「犬塚亀」は、幼名です。元服前に明治維新となり、生涯幼名で通したようです。

「犬塚亀」は、天理教に入信したため、浄土真宗である善仁寺ではなく、東京都染井霊園の墓地に眠っています。

権中講義を勤めていました。明治政府は、神道国教化のために宗教官吏を設置し、その宗教官吏のことを教導職と呼びました。教導職は、敬神愛国、天理人道、皇上奉戴に基づいて説教を行いました。その他、家族倫理、文明開化、国際化、権利と義務、富国強兵についての講義が行われ、国民教育の一端を担いました。
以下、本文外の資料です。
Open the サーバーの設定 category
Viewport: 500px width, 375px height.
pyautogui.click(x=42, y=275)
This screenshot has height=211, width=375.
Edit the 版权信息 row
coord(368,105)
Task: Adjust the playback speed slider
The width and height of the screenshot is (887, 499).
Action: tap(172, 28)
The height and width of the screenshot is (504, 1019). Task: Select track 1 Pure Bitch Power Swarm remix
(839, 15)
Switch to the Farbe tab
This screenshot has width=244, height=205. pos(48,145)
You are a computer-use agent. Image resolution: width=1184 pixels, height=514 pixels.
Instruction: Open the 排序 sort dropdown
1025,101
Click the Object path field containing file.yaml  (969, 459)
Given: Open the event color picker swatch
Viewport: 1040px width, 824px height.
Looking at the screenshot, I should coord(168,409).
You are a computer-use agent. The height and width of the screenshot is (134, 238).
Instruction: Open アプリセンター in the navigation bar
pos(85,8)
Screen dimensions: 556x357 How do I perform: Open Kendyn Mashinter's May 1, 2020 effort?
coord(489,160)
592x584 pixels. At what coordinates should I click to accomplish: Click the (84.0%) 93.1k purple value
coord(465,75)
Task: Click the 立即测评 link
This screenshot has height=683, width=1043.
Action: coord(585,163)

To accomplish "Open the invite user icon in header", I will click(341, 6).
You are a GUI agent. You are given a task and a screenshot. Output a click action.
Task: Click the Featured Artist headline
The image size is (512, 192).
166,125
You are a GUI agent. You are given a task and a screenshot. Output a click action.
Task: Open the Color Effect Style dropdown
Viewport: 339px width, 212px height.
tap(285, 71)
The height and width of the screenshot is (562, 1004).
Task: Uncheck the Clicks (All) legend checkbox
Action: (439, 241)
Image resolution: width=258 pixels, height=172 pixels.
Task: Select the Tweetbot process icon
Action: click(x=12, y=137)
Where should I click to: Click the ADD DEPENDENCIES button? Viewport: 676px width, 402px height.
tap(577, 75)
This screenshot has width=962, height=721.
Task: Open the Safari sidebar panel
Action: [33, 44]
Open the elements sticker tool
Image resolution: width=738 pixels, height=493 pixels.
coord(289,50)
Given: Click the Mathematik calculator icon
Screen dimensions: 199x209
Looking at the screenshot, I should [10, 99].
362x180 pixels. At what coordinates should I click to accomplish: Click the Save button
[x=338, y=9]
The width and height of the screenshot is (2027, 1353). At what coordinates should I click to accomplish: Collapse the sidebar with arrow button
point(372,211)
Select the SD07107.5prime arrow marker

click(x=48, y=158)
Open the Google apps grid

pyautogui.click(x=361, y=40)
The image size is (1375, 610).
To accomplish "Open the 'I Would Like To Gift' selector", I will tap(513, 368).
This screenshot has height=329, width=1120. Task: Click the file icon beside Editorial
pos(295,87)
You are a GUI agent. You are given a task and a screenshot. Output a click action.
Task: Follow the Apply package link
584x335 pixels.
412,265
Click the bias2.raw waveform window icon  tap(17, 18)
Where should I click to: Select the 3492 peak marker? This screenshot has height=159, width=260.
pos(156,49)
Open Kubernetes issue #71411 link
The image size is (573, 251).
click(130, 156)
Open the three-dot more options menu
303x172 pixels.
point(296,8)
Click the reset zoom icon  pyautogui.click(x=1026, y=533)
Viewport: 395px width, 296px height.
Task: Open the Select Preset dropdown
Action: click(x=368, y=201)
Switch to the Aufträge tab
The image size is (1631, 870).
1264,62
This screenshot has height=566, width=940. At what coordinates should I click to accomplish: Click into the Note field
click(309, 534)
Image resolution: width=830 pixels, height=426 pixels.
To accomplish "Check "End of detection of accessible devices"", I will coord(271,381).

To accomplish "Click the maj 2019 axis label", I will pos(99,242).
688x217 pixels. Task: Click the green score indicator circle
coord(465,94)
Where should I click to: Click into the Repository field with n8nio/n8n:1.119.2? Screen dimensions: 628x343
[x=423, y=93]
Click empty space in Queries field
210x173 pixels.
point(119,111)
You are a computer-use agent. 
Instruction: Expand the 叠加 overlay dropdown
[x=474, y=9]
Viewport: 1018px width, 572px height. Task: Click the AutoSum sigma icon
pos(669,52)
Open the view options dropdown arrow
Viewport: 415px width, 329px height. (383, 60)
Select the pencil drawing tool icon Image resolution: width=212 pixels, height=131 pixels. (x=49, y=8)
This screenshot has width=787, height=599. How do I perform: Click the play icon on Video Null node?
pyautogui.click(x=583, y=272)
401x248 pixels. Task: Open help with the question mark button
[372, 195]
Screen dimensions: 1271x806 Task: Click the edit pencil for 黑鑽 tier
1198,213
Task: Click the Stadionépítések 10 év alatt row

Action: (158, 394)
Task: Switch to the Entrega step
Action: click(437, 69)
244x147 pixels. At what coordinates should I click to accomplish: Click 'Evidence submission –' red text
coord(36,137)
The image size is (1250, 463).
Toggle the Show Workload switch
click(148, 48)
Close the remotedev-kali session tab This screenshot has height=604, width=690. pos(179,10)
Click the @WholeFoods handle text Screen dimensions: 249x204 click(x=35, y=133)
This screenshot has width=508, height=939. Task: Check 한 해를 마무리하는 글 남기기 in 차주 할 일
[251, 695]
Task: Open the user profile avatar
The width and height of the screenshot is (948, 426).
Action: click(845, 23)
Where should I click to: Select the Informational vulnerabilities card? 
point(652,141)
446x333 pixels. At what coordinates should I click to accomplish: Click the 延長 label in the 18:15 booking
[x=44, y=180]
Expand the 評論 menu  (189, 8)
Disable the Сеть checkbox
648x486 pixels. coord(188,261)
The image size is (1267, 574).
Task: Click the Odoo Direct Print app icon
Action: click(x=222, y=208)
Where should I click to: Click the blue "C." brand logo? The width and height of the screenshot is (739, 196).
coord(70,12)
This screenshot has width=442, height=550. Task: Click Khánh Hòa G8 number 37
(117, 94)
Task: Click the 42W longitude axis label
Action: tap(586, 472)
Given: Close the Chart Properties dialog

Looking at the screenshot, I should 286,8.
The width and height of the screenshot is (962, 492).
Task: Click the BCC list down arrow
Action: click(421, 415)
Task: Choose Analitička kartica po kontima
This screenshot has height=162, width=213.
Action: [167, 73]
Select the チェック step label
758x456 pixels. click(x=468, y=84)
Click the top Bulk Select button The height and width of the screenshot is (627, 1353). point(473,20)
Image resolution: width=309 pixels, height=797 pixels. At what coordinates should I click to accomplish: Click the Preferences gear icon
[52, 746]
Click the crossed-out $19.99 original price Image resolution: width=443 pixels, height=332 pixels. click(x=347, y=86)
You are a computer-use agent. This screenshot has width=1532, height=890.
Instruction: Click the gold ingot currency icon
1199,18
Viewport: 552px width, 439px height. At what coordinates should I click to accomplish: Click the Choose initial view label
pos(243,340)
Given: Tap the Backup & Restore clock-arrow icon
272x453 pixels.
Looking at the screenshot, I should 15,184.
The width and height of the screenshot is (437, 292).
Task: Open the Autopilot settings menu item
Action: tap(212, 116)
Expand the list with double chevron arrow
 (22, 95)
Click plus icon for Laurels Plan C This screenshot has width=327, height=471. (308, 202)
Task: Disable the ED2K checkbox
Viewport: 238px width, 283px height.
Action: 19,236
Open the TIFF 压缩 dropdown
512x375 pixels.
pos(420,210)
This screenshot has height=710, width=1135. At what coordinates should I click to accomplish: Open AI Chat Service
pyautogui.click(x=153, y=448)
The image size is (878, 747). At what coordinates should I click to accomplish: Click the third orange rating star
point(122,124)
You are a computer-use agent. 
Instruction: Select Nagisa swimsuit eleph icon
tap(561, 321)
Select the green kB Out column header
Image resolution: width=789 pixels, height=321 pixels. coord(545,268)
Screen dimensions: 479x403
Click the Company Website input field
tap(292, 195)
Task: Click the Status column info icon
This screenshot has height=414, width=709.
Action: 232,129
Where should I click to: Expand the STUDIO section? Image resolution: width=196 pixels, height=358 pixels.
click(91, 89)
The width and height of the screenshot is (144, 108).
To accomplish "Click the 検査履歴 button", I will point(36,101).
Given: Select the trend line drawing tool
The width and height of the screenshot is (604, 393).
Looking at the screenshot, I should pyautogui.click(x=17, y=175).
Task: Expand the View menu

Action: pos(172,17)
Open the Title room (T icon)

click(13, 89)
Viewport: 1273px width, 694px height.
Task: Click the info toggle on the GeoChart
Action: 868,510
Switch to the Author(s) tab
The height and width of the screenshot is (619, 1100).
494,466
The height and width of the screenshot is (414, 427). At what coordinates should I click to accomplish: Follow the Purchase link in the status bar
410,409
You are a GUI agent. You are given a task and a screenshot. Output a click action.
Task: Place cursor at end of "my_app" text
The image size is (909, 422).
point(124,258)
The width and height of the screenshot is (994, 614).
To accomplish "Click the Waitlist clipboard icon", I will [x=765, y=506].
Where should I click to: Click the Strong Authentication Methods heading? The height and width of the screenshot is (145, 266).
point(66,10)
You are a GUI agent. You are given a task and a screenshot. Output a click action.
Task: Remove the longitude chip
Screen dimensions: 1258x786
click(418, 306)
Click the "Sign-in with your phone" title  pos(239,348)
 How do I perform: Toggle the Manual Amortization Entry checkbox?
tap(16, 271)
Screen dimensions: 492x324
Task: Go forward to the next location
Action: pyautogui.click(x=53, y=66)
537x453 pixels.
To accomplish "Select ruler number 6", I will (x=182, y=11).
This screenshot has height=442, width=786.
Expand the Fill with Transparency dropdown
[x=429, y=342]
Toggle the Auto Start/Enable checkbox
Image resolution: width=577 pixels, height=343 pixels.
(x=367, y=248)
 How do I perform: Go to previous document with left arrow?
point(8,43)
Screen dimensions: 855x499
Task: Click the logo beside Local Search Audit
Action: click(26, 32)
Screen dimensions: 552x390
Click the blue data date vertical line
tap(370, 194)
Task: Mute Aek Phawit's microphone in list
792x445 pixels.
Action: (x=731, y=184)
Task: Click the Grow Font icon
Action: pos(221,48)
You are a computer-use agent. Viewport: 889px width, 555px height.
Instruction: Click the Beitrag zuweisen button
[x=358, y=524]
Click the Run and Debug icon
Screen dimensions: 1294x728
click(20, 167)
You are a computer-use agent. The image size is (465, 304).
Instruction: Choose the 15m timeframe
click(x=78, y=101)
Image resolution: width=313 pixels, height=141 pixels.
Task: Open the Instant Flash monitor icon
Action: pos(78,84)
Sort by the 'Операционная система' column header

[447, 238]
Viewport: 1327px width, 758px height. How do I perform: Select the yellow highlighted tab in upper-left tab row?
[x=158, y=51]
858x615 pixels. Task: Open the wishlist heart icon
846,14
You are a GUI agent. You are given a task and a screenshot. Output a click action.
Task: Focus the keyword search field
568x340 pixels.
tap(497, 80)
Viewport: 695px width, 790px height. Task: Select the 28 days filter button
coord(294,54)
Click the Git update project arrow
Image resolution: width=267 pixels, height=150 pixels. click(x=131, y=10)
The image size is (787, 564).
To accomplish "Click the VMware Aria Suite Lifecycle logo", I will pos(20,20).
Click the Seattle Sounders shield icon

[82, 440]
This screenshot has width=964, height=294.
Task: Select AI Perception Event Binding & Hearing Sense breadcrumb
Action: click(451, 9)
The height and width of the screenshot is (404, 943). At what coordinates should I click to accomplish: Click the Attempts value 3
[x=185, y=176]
教導職には全部で14の階級があり、権中講義は10番目の階級です。

「犬塚亀」とその妻「はな」には、「犬塚喜一」、「犬塚清二」、「犬塚忠三」、「犬塚東平」の4人の男子がいました。改製原戸籍によれば、住居は、東京市神田區三河町三丁目二十八番地と記録されています。東京市神田區は現在の東京都千代田区なので、千代田区役所に「亀」の戸籍の照会に行きましたが、既に80年が経過しているため現存していませんでした。また、本所区東両国四丁目2番地の一に引っ越した記録もありましたので、墨田区役所にも除籍謄本の照会に行ったところ、昭和20年(1945年)3月10日の夜間空襲(下町空襲)の際に焼失したとの通知を受けました。(本所区は現在の墨田区)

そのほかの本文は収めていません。